Fig. 3: Clinical validation results (ex vivo).

a Examples of the AiFURS’s stone count detection performance. b Examples of the AiFURS’s stone size detection performance. c–j Correlation (top row) and Bland–Altman (bottom row) plots depict the concordance between the AiFURS’s predicted outcomes and manual reference measurements for the quantification and size evaluation of kidney stones under controlled ex vivo conditions. In the Bland–Altman plots, the black dashed lines at both ends represent the limits of agreement (LoAs), while the red dashed line represents the bias. Stone number c Spearman’s r = 0.9698, 95% confidence interval (CI): 0.9597–0.9774, p < 0.0001 and g bias = −0.1623, 95% LoA: -0.8869–0.5623. Stones with a maximum diameter >2 mm d Spearman’s r = 0.8134, 95% CI: 0.7316–0.8721, p < 0.0001 and h bias = −0.0011, 95% LoA: −0.7814–0.7792. Stones with a maximum diameter of 1–2 mm e Spearman’s r = 0.3764, 95% CI: 0.1887–0.5376, p = 0.0001 and i bias = 0.0272, 95% LoA: −0.5108–0.5652. Stones with a maximum diameter <1 mm f Spearman’s r = 0.4728, 95% CI: 0.2994–0.6160, p < 0.0001 and j bias = 0.0817, 95% LoA: −0.3474–0.5108. Abbreviations: AiFURS artificial intelligence flexible ureteroscopy system.

What to work on:
[A] List every measure in the caption for which a Spearman's r is reported, along with its r value.
[B] Summarize the caption in two sentences.

Records supplied:
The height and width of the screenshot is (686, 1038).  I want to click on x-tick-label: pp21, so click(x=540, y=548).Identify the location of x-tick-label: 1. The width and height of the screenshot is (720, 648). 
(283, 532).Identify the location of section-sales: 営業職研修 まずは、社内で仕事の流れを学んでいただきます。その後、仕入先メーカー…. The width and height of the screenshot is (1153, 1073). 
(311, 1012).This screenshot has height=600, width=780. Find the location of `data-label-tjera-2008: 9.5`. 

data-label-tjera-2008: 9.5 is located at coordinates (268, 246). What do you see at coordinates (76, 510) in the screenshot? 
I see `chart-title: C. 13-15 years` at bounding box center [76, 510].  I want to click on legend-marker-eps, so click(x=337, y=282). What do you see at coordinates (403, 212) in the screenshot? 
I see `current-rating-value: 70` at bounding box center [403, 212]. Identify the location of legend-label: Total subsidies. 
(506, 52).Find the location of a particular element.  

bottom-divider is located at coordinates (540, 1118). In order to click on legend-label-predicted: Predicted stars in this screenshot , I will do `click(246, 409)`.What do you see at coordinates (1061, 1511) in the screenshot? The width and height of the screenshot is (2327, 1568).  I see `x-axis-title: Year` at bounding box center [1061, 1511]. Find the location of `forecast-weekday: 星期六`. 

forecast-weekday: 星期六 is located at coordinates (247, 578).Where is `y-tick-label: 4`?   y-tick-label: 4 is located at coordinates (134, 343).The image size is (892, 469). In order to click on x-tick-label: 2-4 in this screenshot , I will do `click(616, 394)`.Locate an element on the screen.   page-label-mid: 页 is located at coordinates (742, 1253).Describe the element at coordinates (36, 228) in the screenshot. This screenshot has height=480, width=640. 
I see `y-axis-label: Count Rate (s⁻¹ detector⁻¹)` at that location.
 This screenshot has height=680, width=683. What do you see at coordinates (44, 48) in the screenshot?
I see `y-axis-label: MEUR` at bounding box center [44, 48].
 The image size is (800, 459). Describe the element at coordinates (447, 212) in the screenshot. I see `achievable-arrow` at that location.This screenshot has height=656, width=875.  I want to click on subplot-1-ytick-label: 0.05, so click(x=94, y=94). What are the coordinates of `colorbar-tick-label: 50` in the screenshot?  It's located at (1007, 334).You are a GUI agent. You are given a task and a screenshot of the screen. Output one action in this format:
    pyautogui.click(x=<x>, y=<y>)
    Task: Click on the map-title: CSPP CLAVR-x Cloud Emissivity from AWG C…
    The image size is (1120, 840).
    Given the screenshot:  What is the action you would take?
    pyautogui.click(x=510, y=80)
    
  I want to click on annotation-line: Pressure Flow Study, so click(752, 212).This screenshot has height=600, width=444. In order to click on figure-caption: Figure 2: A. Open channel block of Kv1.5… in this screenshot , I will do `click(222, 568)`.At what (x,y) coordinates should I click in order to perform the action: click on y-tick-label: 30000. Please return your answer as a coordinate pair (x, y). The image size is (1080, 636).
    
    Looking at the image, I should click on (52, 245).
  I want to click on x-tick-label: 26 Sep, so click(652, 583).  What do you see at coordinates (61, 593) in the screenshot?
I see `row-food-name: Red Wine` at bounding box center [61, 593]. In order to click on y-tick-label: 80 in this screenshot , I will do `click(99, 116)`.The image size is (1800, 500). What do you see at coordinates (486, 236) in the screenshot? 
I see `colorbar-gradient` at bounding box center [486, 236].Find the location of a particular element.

Solved tasks:
[A]
- Stone number: r = 0.9698
- Stones with a maximum diameter >2 mm: r = 0.8134
- Stones with a maximum diameter of 1–2 mm: r = 0.3764
- Stones with a maximum diameter <1 mm: r = 0.4728

[B] The caption presents ex vivo clinical validation results for the artificial intelligence flexible ureteroscopy system (AiFURS), including examples of its stone count and stone size detection. Correlation and Bland–Altman plots show how well its predicted outcomes agree with manual reference measurements for stone number and for stones with a maximum diameter above 2 mm, of 1–2 mm, and below 1 mm.